Harry Daniels was an advocate for Métis rights, who had been actively involved in Métis governance for decades.[3] In 1999, he launched this case while serving as president of the Congress of Aboriginal Peoples.[4] He sought a declaration stating that the federal government had jurisdiction over Métis and non-status Indians.

The federal government has, at times, sought to avoid addressing issues relating to Métis and non-status Indians,[5] claiming that federal jurisdiction over “Indians and lands reserved for Indians” under section 91 (24) of the Constitution Act, 1867[6] is limited to “status Indians” –a designated group of people defined by the Indian Act. Provincial governments have also been hesitant to address the needs of these groups, arguing that they exclusively fall under the federal government’s jurisdiction. This has sometimes left non-status Indians and Métis in a “legislative vacuum.”[7]

The Métis people of Canada are the descendants of European fur-traders and Indigenous women. In a narrow sense, ‘Métis’ sometimes refers to a specific group of people who have been living on the prairies since the eighteenth century.[8]  In this case, ‘Métis’ referred generally to people of mixed Indigenous and European descent.[9]

Non-status Indians are people of Indigenous descent who do not have Indian status under the Indian Act for a variety of different reasons. For example, until 1985 female status Indians lost their status if they married a non-status or non-Indigenous man.[10] Non-status Indians may or may not identify closely with an Indigenous or Métis group.[11]

Case

The court was asked to make three declarations:

  1. that Métis and non-status Indians are “Indians” under section 91 (24);
  2. that the federal Crown owes a fiduciary duty to Métis and non-status Indians;
  3. that Métis and non-status Indians have a right to be consulted and negotiated with by the federal government on a collective basis respecting their Aboriginal rights.[12]

A court may make a constitutional declaration, which is a statement clarifying the law, where it would settle a “live controversy” between the parties.[13] Writing for the Court, Justice Abella declared that Métis and non-status Indians are “Indians” under s. 91 (24) as this was a live controversy. However, the Court declined to grant the other two declarations, as they felt that these issues had already been addressed in other cases.[14]

Analysis

To reach its decision, the Court considered what was meant by the term “Indian” when the Constitution was written in 1867, and whether it included non-status Indians and Métis. The Court determined that the purpose of section 91 (24) in 1867 was to give the federal government exclusive jurisdiction to negotiate treaties with Indigenous peoples, to enable settlement and national infrastructure projects such as the construction of the railroads. Along with this came exclusive authority to eventually “civilize and assimilate Native peoples.”[15]

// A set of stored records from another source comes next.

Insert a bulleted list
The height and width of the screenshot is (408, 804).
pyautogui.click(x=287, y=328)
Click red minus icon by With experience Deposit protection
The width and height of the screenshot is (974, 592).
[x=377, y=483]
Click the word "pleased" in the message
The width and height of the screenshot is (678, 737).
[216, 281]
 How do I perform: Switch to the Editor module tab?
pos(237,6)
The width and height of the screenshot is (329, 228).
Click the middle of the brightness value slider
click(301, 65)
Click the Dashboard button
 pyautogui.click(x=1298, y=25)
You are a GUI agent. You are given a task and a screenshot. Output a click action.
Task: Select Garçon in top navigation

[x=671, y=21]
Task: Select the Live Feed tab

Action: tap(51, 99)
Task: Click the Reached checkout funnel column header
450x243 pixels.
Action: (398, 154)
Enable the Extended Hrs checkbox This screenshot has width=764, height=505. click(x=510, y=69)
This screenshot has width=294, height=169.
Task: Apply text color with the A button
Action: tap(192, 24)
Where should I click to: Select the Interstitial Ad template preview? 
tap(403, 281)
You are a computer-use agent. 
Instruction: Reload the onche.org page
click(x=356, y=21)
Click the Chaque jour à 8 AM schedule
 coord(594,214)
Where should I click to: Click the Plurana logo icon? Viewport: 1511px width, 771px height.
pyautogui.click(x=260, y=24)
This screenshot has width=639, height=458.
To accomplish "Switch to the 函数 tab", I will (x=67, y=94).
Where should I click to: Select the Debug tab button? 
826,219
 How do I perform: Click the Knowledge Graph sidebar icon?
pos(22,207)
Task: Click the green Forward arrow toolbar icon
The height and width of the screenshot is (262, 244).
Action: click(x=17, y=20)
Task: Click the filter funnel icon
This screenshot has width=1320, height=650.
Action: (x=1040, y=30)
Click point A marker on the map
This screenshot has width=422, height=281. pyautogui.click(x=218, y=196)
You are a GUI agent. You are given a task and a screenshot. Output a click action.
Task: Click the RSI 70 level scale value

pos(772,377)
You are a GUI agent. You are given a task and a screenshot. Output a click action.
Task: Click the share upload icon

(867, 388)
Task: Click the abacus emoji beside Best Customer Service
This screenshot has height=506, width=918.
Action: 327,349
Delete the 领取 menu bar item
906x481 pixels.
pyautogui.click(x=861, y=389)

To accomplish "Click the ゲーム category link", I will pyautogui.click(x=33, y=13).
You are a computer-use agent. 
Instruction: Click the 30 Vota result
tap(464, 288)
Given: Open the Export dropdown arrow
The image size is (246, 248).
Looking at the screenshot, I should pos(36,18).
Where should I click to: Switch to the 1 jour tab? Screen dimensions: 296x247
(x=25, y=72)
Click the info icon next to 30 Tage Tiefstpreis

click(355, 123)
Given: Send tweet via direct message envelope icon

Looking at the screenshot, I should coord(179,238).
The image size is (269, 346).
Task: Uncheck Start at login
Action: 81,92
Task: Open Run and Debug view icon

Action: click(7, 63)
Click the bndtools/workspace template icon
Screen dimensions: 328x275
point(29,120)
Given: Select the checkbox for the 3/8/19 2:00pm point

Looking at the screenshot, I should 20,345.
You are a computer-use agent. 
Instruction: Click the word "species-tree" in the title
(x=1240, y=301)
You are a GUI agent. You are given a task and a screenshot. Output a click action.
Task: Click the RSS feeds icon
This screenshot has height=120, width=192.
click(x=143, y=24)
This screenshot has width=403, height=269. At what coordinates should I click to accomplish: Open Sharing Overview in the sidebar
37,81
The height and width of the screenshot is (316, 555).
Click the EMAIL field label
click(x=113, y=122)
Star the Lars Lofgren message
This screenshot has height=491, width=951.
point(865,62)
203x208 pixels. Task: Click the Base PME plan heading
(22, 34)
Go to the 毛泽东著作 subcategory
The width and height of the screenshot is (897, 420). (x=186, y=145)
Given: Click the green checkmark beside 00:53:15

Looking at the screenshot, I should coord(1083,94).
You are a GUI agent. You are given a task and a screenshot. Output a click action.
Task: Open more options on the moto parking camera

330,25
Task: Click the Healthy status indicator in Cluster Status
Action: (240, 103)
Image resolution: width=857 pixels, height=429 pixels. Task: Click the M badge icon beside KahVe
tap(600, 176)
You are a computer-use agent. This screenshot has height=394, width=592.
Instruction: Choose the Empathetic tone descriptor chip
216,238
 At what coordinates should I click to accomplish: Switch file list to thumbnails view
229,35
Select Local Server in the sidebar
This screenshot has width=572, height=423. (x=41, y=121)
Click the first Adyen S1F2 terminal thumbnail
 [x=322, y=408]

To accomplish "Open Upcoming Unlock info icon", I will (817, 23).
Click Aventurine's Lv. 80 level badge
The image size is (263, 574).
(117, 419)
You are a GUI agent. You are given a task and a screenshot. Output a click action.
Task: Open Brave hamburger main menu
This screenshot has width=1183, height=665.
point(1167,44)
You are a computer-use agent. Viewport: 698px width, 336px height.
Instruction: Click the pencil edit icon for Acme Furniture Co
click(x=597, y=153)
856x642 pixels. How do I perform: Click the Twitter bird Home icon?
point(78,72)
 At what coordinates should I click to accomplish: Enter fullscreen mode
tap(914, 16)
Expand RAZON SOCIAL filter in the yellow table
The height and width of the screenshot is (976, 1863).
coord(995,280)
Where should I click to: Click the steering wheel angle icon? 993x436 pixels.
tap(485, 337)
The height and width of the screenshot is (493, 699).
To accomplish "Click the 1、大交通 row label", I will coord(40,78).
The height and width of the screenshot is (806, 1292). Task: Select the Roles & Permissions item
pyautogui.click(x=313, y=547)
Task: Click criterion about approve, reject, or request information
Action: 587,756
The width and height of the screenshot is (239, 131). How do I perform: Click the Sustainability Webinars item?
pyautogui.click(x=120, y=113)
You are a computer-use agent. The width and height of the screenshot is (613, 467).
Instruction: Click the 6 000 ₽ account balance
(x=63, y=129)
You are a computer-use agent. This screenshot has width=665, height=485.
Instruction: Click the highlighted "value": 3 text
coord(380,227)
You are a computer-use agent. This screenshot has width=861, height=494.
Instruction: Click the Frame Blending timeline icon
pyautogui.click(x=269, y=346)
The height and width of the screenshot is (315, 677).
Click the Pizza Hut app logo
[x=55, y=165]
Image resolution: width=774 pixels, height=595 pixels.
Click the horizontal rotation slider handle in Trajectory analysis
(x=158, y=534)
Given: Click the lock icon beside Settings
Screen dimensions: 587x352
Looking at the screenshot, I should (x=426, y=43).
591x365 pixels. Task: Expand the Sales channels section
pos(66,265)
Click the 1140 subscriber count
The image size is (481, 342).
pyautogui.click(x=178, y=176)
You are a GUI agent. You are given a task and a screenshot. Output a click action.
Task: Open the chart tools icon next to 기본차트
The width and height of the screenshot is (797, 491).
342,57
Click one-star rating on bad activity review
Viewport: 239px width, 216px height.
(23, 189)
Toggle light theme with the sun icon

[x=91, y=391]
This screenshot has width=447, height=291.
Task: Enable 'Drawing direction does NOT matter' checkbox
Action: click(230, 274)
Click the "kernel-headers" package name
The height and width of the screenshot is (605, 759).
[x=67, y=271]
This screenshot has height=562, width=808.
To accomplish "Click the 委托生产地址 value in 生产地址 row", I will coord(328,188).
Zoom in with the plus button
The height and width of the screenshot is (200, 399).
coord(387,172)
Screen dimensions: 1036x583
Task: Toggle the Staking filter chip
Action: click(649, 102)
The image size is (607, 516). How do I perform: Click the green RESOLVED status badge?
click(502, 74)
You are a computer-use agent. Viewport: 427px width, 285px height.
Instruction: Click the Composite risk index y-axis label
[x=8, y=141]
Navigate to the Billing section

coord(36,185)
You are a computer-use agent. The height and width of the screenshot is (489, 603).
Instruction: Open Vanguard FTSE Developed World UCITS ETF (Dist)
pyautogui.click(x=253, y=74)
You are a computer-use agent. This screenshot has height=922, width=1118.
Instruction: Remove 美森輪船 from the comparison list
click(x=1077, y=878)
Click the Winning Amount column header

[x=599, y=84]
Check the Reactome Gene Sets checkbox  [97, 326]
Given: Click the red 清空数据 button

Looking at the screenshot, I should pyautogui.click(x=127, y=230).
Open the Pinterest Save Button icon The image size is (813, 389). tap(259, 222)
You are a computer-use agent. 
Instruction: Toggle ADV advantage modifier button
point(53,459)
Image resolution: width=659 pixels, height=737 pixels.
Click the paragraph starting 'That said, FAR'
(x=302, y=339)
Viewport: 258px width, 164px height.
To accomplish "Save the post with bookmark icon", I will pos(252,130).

The Métis were within the category of Indigenous people with which the government historically negotiated, and were understood as “Indians” in government documents. Since then, the federal government has frequently acted as though it did have jurisdiction over Métis and non-status Indians. For example, by including them in residential school projects.[16] In fact, when it suited them to do so, the federal government typically acted as though it had this jurisdiction.[17] The federal government ultimately conceded that its jurisdiction over “Indians” included non-status Indians.[18] The court finally concluded that “Indians” should be read to mean Aboriginal peoples as defined in the Constitution, which includes Métis and Inuit peoples.[19]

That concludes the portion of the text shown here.